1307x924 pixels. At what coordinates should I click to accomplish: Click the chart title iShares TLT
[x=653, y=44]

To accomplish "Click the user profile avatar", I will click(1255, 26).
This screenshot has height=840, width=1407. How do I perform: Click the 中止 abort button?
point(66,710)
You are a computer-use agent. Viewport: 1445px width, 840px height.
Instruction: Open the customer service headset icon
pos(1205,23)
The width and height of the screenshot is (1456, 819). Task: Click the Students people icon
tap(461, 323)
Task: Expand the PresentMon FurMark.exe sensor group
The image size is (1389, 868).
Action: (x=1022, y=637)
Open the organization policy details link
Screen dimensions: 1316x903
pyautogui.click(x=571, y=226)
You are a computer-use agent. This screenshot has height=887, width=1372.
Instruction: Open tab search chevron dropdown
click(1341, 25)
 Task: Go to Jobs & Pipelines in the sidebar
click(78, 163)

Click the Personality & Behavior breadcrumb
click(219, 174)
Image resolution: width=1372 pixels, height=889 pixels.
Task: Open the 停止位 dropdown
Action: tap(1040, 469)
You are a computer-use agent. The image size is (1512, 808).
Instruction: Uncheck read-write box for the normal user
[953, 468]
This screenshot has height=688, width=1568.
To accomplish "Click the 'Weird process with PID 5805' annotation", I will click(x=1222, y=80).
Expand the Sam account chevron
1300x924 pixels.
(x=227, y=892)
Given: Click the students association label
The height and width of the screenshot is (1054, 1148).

----------------

Reproduce exactly the line that holds "The image size is (1389, 868).", then every line after it, ending with the final line of the records above.

**Answer to this task**:
The image size is (1389, 868).
Action: (x=1022, y=637)
Open the organization policy details link
Screen dimensions: 1316x903
pyautogui.click(x=571, y=226)
You are a computer-use agent. This screenshot has height=887, width=1372.
Instruction: Open tab search chevron dropdown
click(1341, 25)
 Task: Go to Jobs & Pipelines in the sidebar
click(78, 163)

Click the Personality & Behavior breadcrumb
click(219, 174)
Image resolution: width=1372 pixels, height=889 pixels.
Task: Open the 停止位 dropdown
Action: tap(1040, 469)
You are a computer-use agent. The image size is (1512, 808).
Instruction: Uncheck read-write box for the normal user
[953, 468]
This screenshot has height=688, width=1568.
To accomplish "Click the 'Weird process with PID 5805' annotation", I will click(x=1222, y=80).
Expand the Sam account chevron
1300x924 pixels.
(x=227, y=892)
Given: Click the students association label
The height and width of the screenshot is (1054, 1148).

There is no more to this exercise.